South Korea: Brain-dead Busan man donates organs, saves five lives
A man from Busan died after being declared brain dead following a sudden illness, and his family chose to donate his organs, saving five lives. Park Seong-bae, 41, was the father of a 60-day-old daughter.
The Korea Organ and Tissue Donation Agency said on the 13th that Park’s organs were donated on January 30 at Dong-A University Hospital in Busan, including his heart, lungs, liver and both kidneys, which collectively saved five recipients.
Park was brought to the hospital on January 19 after experiencing a severe headache. Despite treatment, he did not regain consciousness and was determined to be brain dead.
Following doctors’ assessment that waking from coma was unlikely, Park’s family consented to organ donation. They expressed a wish that their newborn daughter will remember her father as someone who practiced noble sharing.

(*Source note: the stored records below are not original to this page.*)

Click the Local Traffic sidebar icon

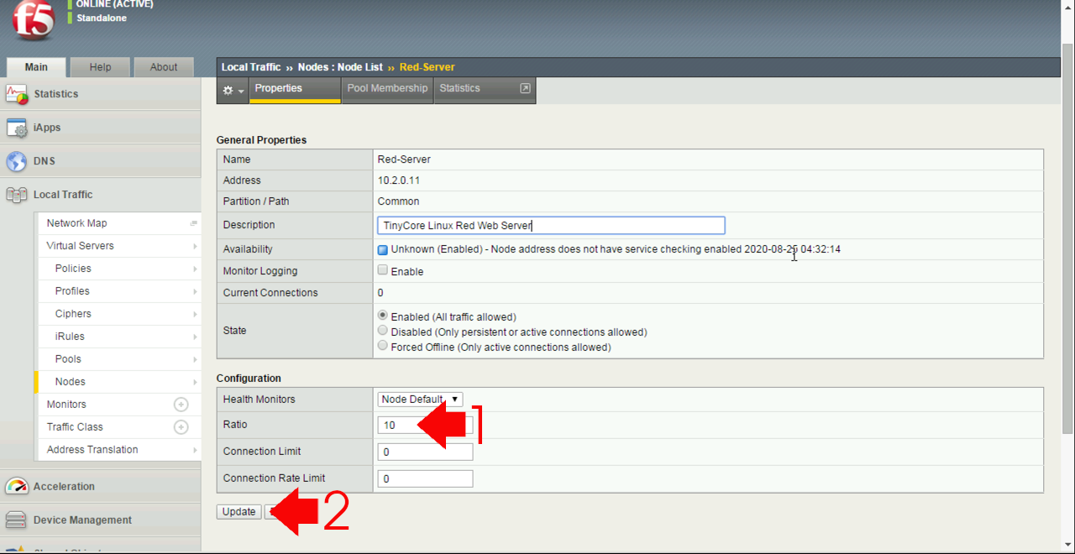pyautogui.click(x=17, y=194)
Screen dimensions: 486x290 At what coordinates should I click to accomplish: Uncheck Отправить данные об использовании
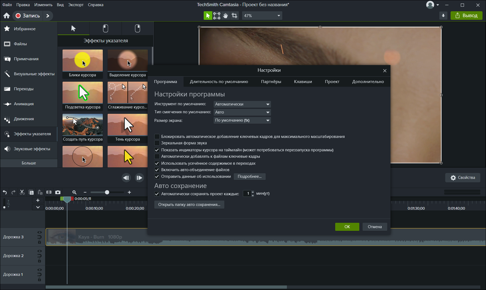(157, 176)
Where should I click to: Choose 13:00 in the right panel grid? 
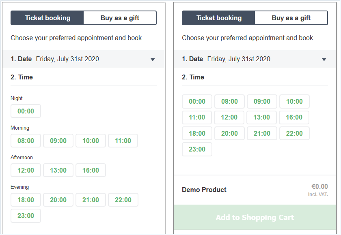(x=261, y=117)
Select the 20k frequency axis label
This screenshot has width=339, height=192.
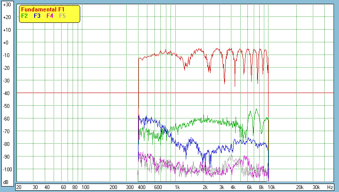tap(299, 187)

Park was born in Busan and was the eldest of two siblings. He studied physical education at university, worked at a shipyard, and enjoyed sports, including soccer, on weekends.
His wife, Im Hyun-jeong, said in a farewell message that they would raise their daughter with love and asked others not to worry about them. “When we meet again, please tell him he did well. We miss him and love him very much,” she said.

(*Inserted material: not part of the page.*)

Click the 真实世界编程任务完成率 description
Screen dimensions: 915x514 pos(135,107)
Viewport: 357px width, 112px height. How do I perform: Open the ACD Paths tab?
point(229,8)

The case illustrates how brain-death organ donation works in Korea, coordinated by the national donation agency, and how a single donor can provide multiple life-saving organs. For U.S. readers, it highlights the ongoing importance of organ donation programs, family decision-making, and the flow of organs to save lives within active transplant systems that rely on similarly structured consent and allocation processes.